This was the study of the 2020 Siberian heatwave by World Weather Attribution, a group of scientists who have been monitoring extreme weather events for years.
The heatwave had contributed to raising the world's average temperature to the second highest on record for the period from January to May this year.
WWA said Siberia had experienced "unusually high temperatures", including a record-breaking 38 degrees celsius in the town of Verkhoyansk on June 20, causing wide-scale impacts including "wildfires, loss of permafrost, and invasion of pests".

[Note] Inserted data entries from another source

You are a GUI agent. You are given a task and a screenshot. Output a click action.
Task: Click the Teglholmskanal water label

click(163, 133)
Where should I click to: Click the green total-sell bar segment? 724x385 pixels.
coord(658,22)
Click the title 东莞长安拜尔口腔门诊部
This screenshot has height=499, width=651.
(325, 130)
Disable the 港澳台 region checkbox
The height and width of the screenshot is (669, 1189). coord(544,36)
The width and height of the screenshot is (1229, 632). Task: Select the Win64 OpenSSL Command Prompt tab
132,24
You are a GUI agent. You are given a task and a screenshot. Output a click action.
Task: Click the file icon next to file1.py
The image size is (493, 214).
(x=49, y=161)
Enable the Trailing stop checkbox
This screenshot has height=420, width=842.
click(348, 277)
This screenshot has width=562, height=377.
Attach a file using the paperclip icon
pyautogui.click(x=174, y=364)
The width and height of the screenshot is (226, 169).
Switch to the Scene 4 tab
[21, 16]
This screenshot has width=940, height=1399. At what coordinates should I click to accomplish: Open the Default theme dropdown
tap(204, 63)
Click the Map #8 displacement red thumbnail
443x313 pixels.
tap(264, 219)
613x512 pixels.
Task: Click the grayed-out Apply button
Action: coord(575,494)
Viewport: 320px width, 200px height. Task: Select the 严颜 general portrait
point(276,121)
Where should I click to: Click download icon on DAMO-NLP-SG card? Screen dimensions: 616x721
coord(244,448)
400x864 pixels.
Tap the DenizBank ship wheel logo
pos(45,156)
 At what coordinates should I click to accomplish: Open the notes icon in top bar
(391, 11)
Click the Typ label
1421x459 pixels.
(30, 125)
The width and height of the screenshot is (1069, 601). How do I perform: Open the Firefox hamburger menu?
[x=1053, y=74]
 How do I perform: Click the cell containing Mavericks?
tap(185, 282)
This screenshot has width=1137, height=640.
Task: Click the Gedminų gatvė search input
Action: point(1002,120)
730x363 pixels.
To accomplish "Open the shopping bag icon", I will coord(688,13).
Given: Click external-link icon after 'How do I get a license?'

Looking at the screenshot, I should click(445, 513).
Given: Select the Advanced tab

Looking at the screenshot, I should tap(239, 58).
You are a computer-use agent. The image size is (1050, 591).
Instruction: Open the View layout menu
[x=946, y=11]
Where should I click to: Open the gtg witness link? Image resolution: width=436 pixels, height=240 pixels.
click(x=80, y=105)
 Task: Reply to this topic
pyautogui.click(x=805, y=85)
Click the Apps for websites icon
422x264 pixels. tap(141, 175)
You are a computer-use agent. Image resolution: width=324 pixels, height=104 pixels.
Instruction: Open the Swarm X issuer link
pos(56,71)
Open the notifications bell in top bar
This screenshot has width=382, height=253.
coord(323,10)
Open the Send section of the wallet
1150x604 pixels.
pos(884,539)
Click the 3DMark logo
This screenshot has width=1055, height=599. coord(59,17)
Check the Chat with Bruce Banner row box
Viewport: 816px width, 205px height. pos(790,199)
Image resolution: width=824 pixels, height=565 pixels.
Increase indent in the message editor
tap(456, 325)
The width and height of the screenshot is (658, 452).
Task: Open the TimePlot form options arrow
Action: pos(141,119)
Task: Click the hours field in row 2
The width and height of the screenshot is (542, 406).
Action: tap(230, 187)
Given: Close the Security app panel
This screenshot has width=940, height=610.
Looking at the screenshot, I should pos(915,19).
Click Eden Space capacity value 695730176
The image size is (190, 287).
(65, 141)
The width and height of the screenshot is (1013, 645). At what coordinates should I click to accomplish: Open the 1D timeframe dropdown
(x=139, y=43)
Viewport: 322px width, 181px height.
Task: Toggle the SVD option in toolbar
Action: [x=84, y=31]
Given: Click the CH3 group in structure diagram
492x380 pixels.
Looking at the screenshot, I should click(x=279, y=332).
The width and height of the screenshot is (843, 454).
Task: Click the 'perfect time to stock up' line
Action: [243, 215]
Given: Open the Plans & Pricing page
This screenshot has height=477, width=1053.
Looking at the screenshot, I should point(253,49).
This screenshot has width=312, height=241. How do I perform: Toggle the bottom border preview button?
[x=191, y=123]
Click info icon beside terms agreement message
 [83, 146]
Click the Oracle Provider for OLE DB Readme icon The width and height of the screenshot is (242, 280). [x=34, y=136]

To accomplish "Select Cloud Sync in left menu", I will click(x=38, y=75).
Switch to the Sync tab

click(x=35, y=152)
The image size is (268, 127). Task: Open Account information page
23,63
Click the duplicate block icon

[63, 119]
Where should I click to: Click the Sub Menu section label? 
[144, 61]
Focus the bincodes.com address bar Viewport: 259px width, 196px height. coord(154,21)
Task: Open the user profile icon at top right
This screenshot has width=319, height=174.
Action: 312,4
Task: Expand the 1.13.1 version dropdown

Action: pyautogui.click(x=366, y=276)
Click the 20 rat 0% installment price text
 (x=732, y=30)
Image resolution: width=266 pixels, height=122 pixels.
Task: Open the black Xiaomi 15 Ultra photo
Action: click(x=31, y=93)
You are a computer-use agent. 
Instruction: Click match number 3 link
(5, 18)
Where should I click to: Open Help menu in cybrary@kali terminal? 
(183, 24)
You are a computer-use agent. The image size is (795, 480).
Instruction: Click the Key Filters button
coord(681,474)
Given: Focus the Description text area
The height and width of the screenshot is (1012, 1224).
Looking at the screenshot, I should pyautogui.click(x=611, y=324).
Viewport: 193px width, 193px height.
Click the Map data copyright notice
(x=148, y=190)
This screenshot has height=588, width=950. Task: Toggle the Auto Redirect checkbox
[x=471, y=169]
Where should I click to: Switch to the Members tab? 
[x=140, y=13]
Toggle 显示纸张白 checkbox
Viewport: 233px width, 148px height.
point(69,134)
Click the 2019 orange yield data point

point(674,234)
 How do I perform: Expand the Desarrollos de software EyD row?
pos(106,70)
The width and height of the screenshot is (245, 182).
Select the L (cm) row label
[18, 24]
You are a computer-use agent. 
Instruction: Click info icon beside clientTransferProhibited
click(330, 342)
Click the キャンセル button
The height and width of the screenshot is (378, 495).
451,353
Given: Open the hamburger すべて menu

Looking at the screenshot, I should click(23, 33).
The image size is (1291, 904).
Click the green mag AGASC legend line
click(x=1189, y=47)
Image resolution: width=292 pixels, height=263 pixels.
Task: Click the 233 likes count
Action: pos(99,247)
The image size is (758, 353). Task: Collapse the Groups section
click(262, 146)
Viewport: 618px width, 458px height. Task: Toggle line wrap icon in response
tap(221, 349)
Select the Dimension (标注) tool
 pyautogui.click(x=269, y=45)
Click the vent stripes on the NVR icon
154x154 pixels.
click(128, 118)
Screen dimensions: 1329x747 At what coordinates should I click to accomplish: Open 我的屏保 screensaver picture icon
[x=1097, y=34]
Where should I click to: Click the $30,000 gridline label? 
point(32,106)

While all of this, and reports food supplies are being affected with fish swimming deeper in search of cooler water, is alarming, the real cause for concern is the finding the prolonged heatwave had been made "600 times more likely as a result of human-induced climate change".
The scientists said if the heat wave, the result of a strong jet stream moving warm air over the region, had occurred in 1900 instead of 2020, temperatures would have been at least two degrees celsius lower.
While it is a given that the climate deniers will dismiss the report as "bunkum" and "fake news", those who actually know what they are talking about have no such doubts.
Michael Wehner, a senior scientist at Lawrence Berkeley National Laboratory, said the methodology was "state of the art" and that the findings were, if anything, "conservative". Given this report comes on top of linkages between Australia's spring and summer bushfires and man-made global heating, it is yet another argument for this country to do much more to reduce to carbon dioxide emissions.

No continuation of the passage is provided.